L’éducation élitiste risque de se heurter à un mur

Les systèmes d’éducation les plus performants mélangent dans les mêmes classes les élèves riches, pauvres, qui ont les meilleurs et les moins bons résultats.
Photo: Skynesher Getty Images Les systèmes d’éducation les plus performants mélangent dans les mêmes classes les élèves riches, pauvres, qui ont les meilleurs et les moins bons résultats.

Programmes particuliers qui choisissent les élèves les plus performants, écoles privées qui accueillent les enfants les mieux nantis, élèves en difficulté regroupés dans des classes très ordinaires : le système d’éducation risque de se heurter à un mur à défaut de prendre un virage vers une meilleure mixité scolaire et sociale, prévient un groupe d’experts.

Les systèmes d’éducation les plus performants mélangent dans les mêmes classes les élèves riches, pauvres, qui ont les meilleurs et les moins bons résultats, rappelle le Centre de transfert pour la réussite éducative du Québec (CTREQ). Les élèves moyens et faibles profitent de la présence d’élèves forts dans un groupe — sans que les meilleurs élèves soient pour autant tirés vers le bas.
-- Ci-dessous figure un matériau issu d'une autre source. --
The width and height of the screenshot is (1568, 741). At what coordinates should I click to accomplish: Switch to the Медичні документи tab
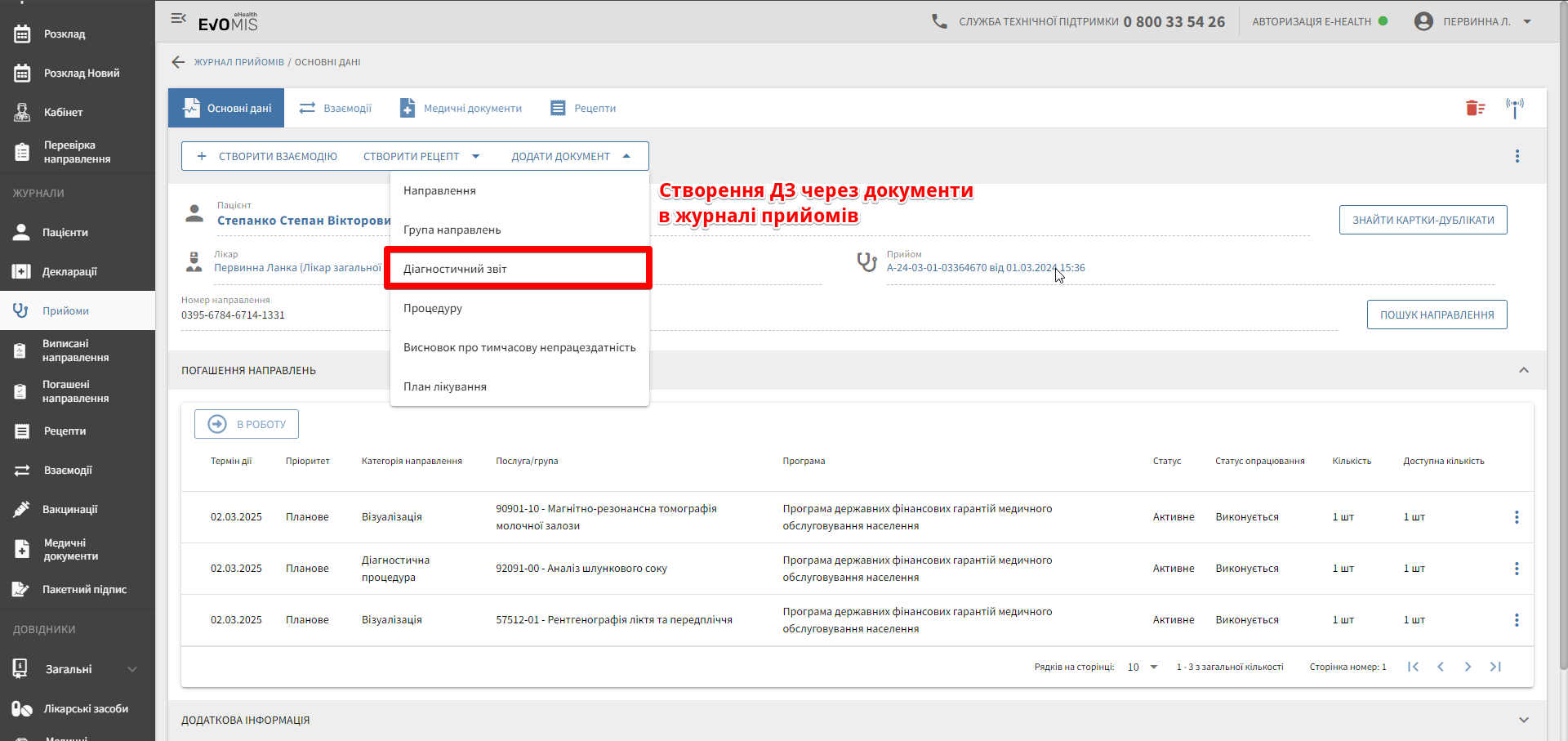click(461, 108)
Le Québec, lui, s’éloigne de cet idéal d’équité mis en place lors de la création du ministère de l’Éducation, dans les années 1960. Les programmes particuliers de l’école publique — international, sports-études ou arts-études — ont beau se multiplier, ils nuisent à la réussite globale des élèves québécois, affirme un rapport du CTREQ rendu public lundi.

« Je souhaite que le ministre [de l’Éducation] accepte que cette discussion-là se fasse. Si on ne réfléchit pas, je pense qu’on va “frapper un mur” », dit Claude Lessard, professeur émérite de la Faculté des sciences de l’éducation de l’Université de Montréal et président du CTREQ.
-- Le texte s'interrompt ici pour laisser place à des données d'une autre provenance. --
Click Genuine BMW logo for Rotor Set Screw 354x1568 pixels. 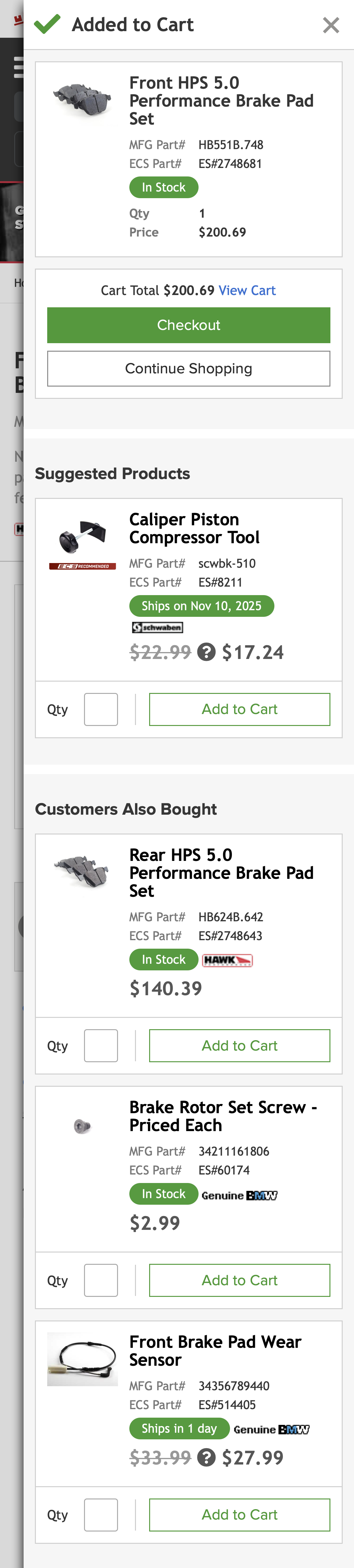pos(239,1195)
« Dans notre rapport, il y a certainement le refus d’un renoncement, d’un défaitisme, d’un pessimisme, ça, c’est certain. La seule éthique possible pour les gens d’action, c’est l’optimisme », ajoute-t-il.

Bons programmes pour tous

 

Les experts du CTREQ se réjouissent de l’éclosion de mouvements citoyens comme L’École ensemble ou Debout pour l'école!, qui prônent la fin des écoles publiques à projet particulier et l’élimination du financement public des écoles privées.

Claude Lessard et ses collègues proposent, eux, un maintien du financement public des écoles privées, à la condition qu’elles s’engagent à accepter des élèves en difficulté. Les écoles publiques à projet particulier devraient aussi accepter tous les élèves, peu importe leurs résultats scolaires. Ces projets mettent trop l’accent sur la performance, selon les experts.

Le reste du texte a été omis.